Daí surge, naturalmente sem nomes, a preocupação com o país ao norte da fronteira brasileira. Antes, o documento não antevia risco de conflitos na região, mas, como mostrou nesta quinta (16) o jornal O Estado de S. Paulo, a preocupação se faz presente.
No ano passado, os EUA coordenaram com Brasil e Colômbia reações à crise venezuelana, e num dado momento os militares brasileiros tiveram de intervir para evitar as tentações do Itamaraty de se chocar com Maduro.
A tensão, contudo, permanece, apesar de o ditador ter estabilizado relativamente seu poder.
O dito entorno estratégico inclui o Atlântico Sul, área em que o Brasil mira um reforço militar com a programada construção de novas fragatas leves.
Aqui a preocupação é a mesma apontada nas versões anteriores dos documentos: negar acesso a inimigos que possam bloquear o país e monitorar comportamentos marítimos suspeitos.
O texto pede, como a Folha mostrou na semana passada, regularidade orçamentária para os programas militares —muitos deles atrelados a compromissos internacionais, como no caso do caça sueco Gripen ou dos submarinos de origem francesa Scorpène.
O Ministério da Defesa pede 2% do Produto Interno Bruto para defesa de forma fixa, como educação (18%) e saúde (15%) são entronizadas na Constituição.
Esta é a meta da Otan, atingida apenas por 7 dos 29 membros do grupo, o que sempre gera tensão com o sócio majoritário, os Estados Unidos.

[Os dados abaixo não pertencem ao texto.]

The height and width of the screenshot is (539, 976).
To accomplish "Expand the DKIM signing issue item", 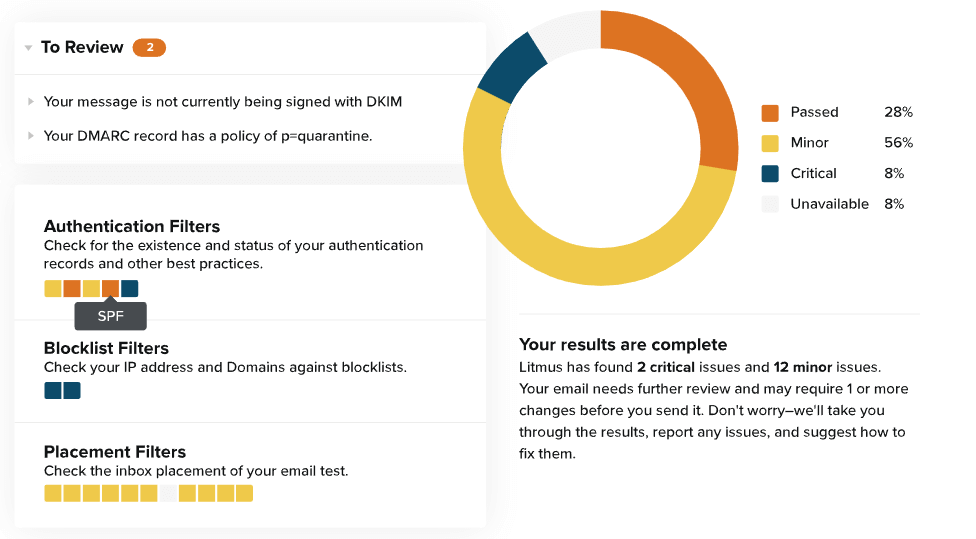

Hoje, o país gasta cerca de 1,3% do PIB com defesa. Em 2019, dos R$ 109,9 bilhões destinados ao setor, R$ 80 bilhões foram para pagamento de pessoal —dos quais R$ 47,7 bilhões destinados a inativos (reserva e pensionistas). A meta vigente da Otan não inclui inativos.
O país tem o 11º orçamento militar do mundo, na métrica do Instituto Internacional de Estudos Estratégicos, de Londres. Mas a distorção no dispêndio faz com que se invista pouco.
O ministro Fernando Azevedo (Defesa) disse na semana passada que as três Forças estão defasadas operacionalmente, apesar dos programas em curso.
Por outro lado, o setor militar foi o que mais expandiu gastos na Esplanada dos Ministérios em 2019, além de garantir a execução de seu orçamento. A crise decorrente da pandemia coloca essa trajetória em dúvida agora.